Teks yang Diberikan:
────

Umat Terlalu Awam Dapat Informasi Diplintir
Sayangnya banyak sekali orang awam yang
tersesat mendapatkan informasi yang sengaja disesatkan oleh kalangan
tertentu yang punya rasa dengki. Seolah-olah imam mazhab yang empat itu
kerjaannya cuma merusak agama dengan mengarang-ngarang agama dan
menambah-nambahinya seenak udelnya. Sejelek itu para perusak agama
melancarkan fitnah keji kepada para ulama.
Padahal keempat imam mazhab itu di
zamannya justru merupakan para ulama peneliti hadits (muhaddits). Sebab
syarat untuk boleh berijtihad adalah harus menguasai hadits dan mampu
meneliti sendiri kualitas keshahihan haditsnya. Imam Malik itu penyusun
Al-Muwaththa’ yang tiga khalifah memintahnya agar dijadikan kitab
standar negara. Bahkan Imam Ahmad bin Hanbal sendiri lebih dikenal
sebagai ahli hadits ketimbang sebagai mujtahid dalam ilmu fiqih.
Entah orientalis mana yang datang
menyesatkan agama, tiba-tiba datang generasi yang awam agama dan dicuci
otaknya, dengan mudahnya dan teramat lancang menuduh keempat imam mazhab
itu sebagai orang-orang bodoh dengan ilmu hadits. Hadits shahih versi
Bukhari dibanding-bandingkan secara zahir dengan pendapat keempat
mazhab, seolah-olah pendapat mazhab itu buatan manusia dan hadits shahih
versi Bukhari itu datang dari Allah yang sudah pasti benar.
Orang-orang awam yang kurang ilmu itu
dengan seenaknya menyelewengkan ungkapan para imam mazhab itu dari
maksud aslinya : “Bila suatu hadits itu shahih, maka itulah mazhabku”.
Kesannya, para imam mazhab itu bodoh dengan keshahihan hadits, lalu
menggantungkan mazhabnya kepada orang-orang yang hidup dua tiga abad
sesudahnya.

────

Bahan Tugas Ini:
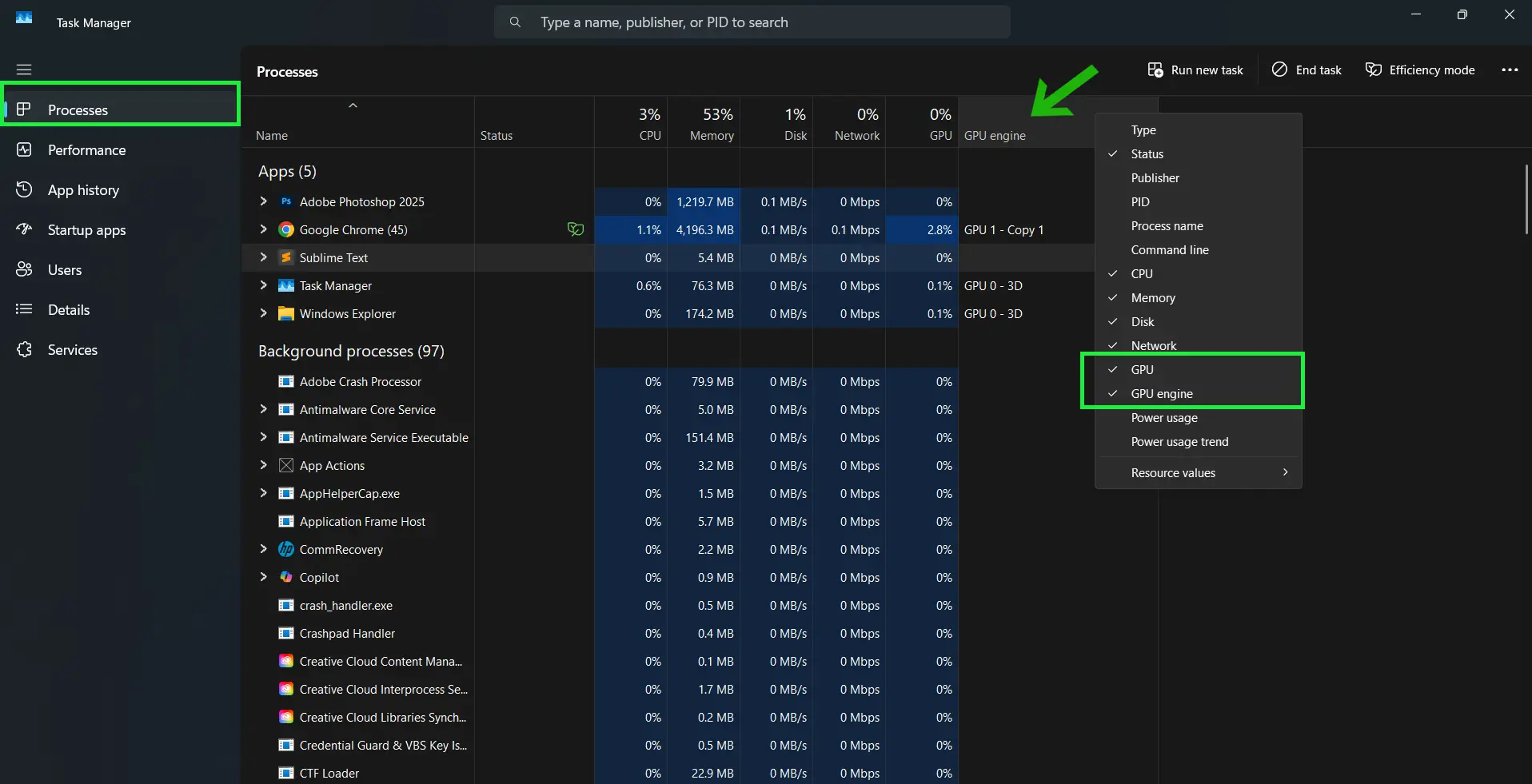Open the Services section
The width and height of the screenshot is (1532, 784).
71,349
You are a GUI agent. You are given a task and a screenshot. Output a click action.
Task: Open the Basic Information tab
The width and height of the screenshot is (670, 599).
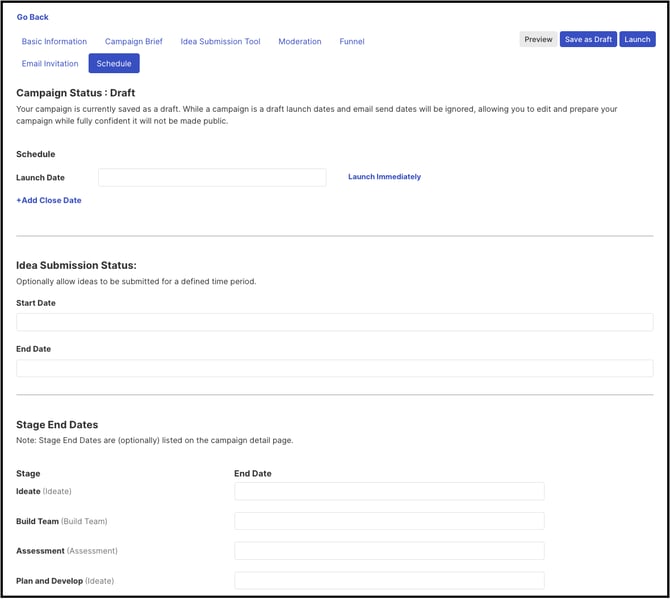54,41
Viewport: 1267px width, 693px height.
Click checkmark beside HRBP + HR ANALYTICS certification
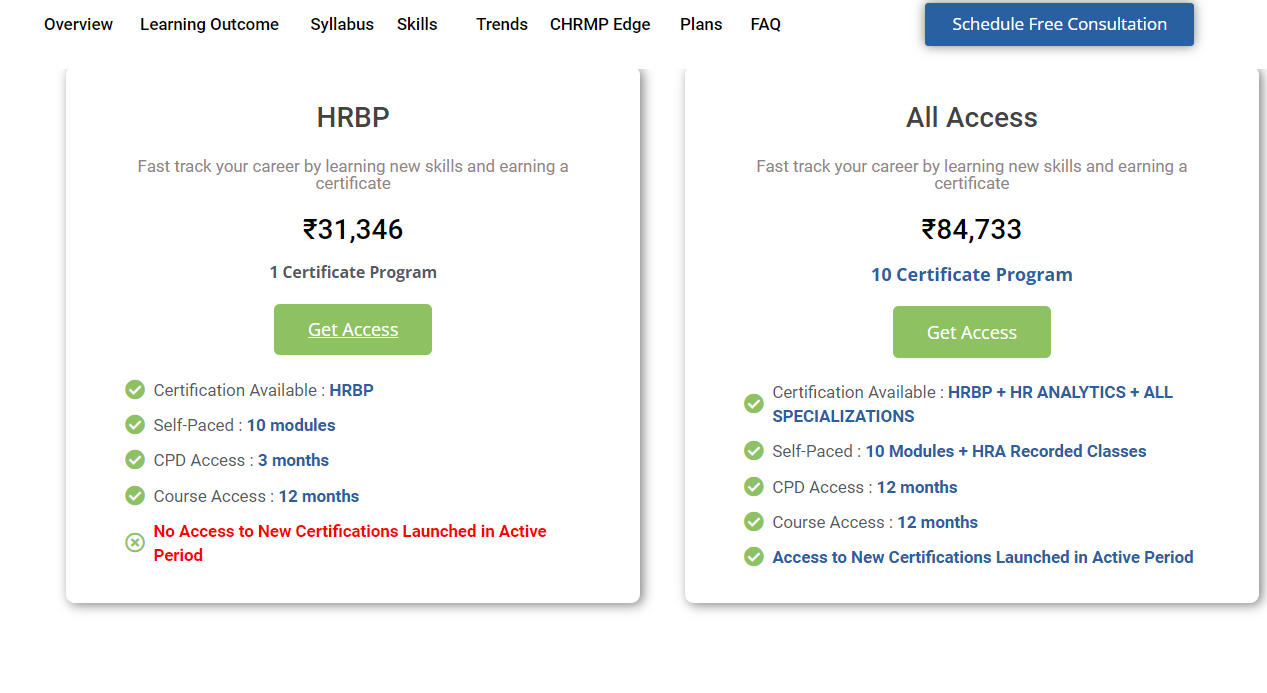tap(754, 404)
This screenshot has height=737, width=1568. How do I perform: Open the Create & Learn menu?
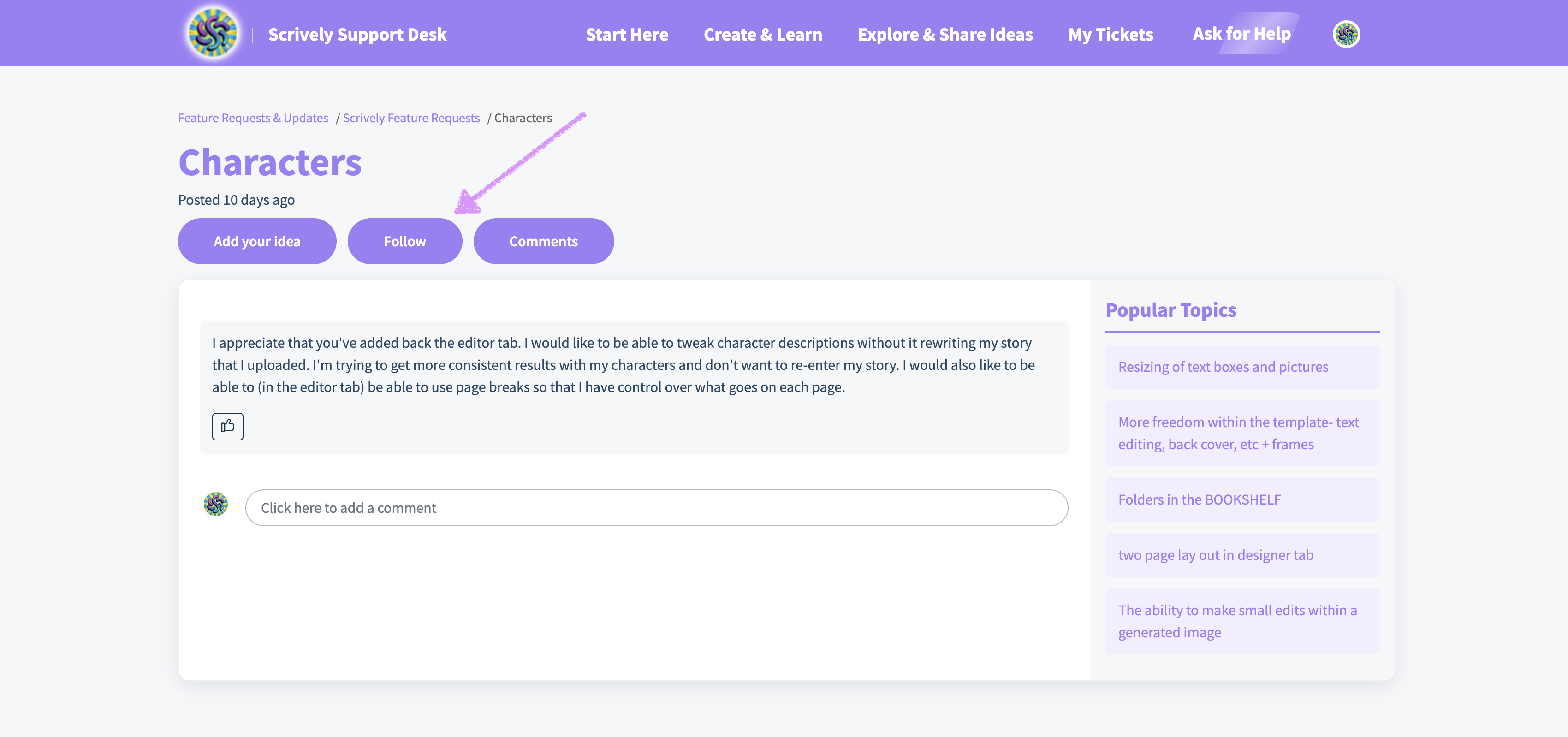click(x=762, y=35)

────

Tugas yang Dikerjakan:
1. Apakah setiap pernyataan berikut sesuai dengan teks tentang keempat imam mazhab? Jawab ya atau tidak untuk masing-masing, lalu kutip persis kata-kata dalam teks yang menentukannya. (a) Imam Malik adalah penyusun Al-Muwaththa’. (b) Imam Ahmad bin Hanbal lebih dikenal sebagai mujtahid dalam ilmu fiqih daripada sebagai ahli hadits. (c) Salah satu syarat untuk boleh berijtihad adalah menguasai hadits.
2. Tuliskan kembali apa adanya seluruh bagian catatan, mulai dari baris yang memuat "Viewport: 1267px width, 693px height." terus ke bawah sampai akhir catatan, dengan kedua ujungnya ikut disalin. Gambar tidak usah dimasukkan ke dalam jawaban.
Teks tentang keempat imam mazhab dan catatan di atas adalah dua bahan yang berdiri sendiri-sendiri.

Jawaban per Tugas:
1.
(a) Ya: "Imam Malik itu penyusun Al-Muwaththa’".
(b) Tidak: "Imam Ahmad bin Hanbal sendiri lebih dikenal sebagai ahli hadits ketimbang sebagai mujtahid dalam ilmu fiqih".
(c) Ya: "syarat untuk boleh berijtihad adalah harus menguasai hadits".

2.
Viewport: 1267px width, 693px height.
Click checkmark beside HRBP + HR ANALYTICS certification
tap(754, 404)
This screenshot has height=737, width=1568. How do I perform: Open the Create & Learn menu?
click(x=762, y=35)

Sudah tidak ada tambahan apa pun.